TASK
Go through the data below and return each line where the string "will" appears.

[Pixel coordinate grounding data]
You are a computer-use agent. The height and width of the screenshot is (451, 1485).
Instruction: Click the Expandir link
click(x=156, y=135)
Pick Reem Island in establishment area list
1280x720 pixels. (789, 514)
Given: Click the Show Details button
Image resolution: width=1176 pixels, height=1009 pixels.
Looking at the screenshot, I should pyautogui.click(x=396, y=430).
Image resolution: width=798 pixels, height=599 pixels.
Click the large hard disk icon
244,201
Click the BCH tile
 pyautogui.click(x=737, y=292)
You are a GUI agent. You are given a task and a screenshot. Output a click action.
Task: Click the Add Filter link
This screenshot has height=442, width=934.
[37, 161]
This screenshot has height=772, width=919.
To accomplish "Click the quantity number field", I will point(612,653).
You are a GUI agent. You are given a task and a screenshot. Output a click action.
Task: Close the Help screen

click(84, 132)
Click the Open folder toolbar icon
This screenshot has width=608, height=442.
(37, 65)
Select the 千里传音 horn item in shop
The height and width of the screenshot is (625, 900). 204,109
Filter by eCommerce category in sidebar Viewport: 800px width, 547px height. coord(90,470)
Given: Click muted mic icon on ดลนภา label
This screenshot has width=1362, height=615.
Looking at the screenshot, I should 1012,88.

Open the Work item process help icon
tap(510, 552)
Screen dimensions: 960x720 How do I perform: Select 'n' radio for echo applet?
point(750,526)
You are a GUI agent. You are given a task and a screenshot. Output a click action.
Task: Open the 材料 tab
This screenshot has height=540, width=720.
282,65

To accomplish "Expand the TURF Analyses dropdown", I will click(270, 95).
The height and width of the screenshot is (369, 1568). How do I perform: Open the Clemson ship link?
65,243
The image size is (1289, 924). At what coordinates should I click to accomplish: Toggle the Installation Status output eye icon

RESPONSE FOR THIS EXERCISE
To accomplish "Click the quantity number field", I will point(612,653).
To accomplish "Expand the TURF Analyses dropdown", I will click(270, 95).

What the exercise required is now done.